GÜNLÜK

115 52 86
                                    

xxRojin21xx 'e ithaf ediyorum. Gençler ithaf isteyenler buraya yazsın. Yoksa oy ve yorum yapanlardan kendi kafama göre seçicem 😊.

"Kızlar neler oluyor ?"korkuyla arkama döndüm.Cem hoca kuşkuyla bana ve Ceren 'e bakıyordu. Hemen Ceren 'in kolunu bıraktım .

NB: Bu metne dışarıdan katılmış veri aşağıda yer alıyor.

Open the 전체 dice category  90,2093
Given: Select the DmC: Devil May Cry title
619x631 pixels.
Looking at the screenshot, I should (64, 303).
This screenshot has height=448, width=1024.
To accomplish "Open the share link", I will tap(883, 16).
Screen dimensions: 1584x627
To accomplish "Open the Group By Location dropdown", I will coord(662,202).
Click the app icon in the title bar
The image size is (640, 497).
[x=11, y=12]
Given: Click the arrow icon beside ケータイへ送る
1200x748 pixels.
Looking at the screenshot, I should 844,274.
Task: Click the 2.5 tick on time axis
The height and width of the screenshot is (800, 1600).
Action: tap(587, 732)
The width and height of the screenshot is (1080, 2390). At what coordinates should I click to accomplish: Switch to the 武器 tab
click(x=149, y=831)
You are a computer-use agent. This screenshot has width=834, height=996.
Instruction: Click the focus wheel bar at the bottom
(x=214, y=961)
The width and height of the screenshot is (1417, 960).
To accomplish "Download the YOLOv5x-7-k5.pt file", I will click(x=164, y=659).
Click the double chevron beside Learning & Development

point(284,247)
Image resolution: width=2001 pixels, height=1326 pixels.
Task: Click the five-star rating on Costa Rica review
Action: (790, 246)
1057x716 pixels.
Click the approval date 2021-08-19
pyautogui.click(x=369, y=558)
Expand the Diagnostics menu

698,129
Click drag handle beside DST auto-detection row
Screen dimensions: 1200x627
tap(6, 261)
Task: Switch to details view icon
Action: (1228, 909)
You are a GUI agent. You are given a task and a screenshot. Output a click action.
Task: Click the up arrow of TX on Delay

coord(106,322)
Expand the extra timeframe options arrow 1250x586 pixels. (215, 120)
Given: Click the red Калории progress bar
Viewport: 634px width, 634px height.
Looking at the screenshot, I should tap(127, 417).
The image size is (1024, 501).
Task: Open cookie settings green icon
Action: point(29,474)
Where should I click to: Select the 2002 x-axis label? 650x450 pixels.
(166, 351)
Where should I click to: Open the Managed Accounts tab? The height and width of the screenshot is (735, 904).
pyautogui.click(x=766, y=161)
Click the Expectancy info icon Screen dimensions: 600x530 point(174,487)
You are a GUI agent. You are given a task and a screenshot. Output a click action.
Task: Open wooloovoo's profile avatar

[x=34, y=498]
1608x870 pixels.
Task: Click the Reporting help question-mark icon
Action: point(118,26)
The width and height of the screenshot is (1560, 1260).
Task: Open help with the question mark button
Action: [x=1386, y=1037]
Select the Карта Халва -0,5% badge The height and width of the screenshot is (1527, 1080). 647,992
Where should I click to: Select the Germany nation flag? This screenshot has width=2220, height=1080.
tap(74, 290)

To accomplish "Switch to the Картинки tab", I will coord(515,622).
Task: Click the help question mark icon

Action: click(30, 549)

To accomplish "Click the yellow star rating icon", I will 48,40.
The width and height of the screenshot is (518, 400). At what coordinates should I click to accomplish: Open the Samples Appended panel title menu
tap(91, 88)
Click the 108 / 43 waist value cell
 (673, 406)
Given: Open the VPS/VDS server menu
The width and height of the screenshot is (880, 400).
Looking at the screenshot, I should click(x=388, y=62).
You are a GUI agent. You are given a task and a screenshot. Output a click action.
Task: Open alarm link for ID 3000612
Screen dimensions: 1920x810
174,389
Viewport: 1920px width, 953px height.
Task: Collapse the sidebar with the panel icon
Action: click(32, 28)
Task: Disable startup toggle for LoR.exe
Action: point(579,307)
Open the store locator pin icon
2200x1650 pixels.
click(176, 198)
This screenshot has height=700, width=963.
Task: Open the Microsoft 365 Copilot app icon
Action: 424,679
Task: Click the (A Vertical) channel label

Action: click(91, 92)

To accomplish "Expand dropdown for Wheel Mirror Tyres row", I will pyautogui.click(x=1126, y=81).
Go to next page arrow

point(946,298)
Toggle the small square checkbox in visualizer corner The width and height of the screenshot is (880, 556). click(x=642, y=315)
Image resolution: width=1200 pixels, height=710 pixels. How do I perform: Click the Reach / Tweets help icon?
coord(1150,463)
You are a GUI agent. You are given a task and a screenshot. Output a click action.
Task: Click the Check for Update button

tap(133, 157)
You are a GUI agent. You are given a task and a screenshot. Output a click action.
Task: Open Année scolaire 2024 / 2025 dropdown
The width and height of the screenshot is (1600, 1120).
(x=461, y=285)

"Yok bir şey hocam."deyip sırıttım. Tam inanmamış olacak ki

"Emin misiniz?"dedi Ceren'e bakarak. Hemen Ceren'e döndüm bende.  Bir bana bir Cem hocaya baktıktan sonra kafasını sallayıp

"Yok bir şey hocam."tam ağzını açıp bir şey daha diyecekken arkadan biri seslendi.

"Cem?"seslenen kişiye baktığımda Orhan amca yani okul müdürüydü. Bu tarafa doğru gelince gelince korktum doğrusu. Acaba birşey mi öğrendi diye düşünürken hiç bizimle ilgilenmeyip Cem hocayla konuşmaya başladı. Açıkçası rahatlamıştım.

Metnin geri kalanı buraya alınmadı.